Even so, I shall be able to describe some major, sometimes surprising developments for which there is documentary evidence, and I defy followers to predict these! I certainly would never have been able to predict them. One thing I will say even at this stage, is that Calderon was able to spend quite a few weeks at home during this period.

As I see it, there will be some benefits to having ‘lacunae’ in our Calderon storyline over these three-plus months, viz.:

1. I shall be able to keep followers up to date with the general military developments that directly impacted on George’s life down in Gosport. These are terribly important, of course, for any contextualisation of life in Britain in 1915. Over the last three months I have made a detailed study of the Gallipoli front and listened to the views of experts.

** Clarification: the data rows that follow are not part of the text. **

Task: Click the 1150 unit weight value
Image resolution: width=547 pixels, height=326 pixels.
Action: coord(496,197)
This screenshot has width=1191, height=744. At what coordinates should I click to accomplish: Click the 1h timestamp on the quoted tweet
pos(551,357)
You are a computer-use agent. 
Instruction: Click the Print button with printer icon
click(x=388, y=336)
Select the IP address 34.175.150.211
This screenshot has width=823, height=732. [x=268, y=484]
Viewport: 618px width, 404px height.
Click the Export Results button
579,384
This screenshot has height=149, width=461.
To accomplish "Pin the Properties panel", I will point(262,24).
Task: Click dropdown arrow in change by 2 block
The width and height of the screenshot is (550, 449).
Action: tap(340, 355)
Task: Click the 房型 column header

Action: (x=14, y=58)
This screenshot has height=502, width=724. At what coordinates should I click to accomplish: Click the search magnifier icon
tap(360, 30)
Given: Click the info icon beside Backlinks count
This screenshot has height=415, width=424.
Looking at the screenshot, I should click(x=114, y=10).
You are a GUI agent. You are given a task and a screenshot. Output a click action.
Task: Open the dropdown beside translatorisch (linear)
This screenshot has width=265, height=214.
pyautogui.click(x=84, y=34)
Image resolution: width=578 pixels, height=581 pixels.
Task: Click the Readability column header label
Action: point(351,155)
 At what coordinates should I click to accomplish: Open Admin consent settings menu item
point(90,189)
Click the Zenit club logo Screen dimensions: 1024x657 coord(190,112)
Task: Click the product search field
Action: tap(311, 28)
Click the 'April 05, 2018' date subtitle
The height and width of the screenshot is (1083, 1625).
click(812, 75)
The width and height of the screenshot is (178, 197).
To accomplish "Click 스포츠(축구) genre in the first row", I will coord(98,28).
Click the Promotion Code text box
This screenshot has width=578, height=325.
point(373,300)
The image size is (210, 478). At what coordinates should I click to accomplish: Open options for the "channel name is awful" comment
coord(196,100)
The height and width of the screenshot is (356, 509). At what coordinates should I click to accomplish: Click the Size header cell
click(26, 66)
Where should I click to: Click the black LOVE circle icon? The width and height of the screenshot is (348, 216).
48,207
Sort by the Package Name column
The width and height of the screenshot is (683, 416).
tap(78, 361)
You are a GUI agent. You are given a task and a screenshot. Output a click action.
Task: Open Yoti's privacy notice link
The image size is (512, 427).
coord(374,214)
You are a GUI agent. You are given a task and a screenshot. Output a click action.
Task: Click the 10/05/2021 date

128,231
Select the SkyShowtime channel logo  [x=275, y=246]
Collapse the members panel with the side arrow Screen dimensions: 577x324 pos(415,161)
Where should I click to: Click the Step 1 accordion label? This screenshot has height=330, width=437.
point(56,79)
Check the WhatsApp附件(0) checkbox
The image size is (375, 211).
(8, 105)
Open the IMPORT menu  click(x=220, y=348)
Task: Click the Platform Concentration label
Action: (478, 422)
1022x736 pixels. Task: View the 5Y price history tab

2. I will be able to offer my readings of various key themes in George’s literary life, especially the quality of his Chekhov translations and writing on Chekhov’s plays. This will be, so to speak, a purely synchronic dimension to an essentially diachronic blog, or to put it more simply: not time past, but time present. It will give me an opportunity to get various things off my chest that have been seething away there like TB ever since I worked for the Scripts Department of the National Theatre in the 1970s.

3. We will have time to look at the works that George probably strove over the next few months to leave in a state which would enable Kittie (his editor and agent) to publish them if he did not come back from the war.

4. I will have more space in which to elaborate/bore about the problems of the biographer…

5. As the centenary of George’s death approaches, I will keep you au courant with what is happening to mark it and to celebrate his life and achievement.

Er, now that I look at it all, it’s rather daunting, on top of finishing a 160,000-word book!

The blog will close on 30 July 2015, one year after I began it.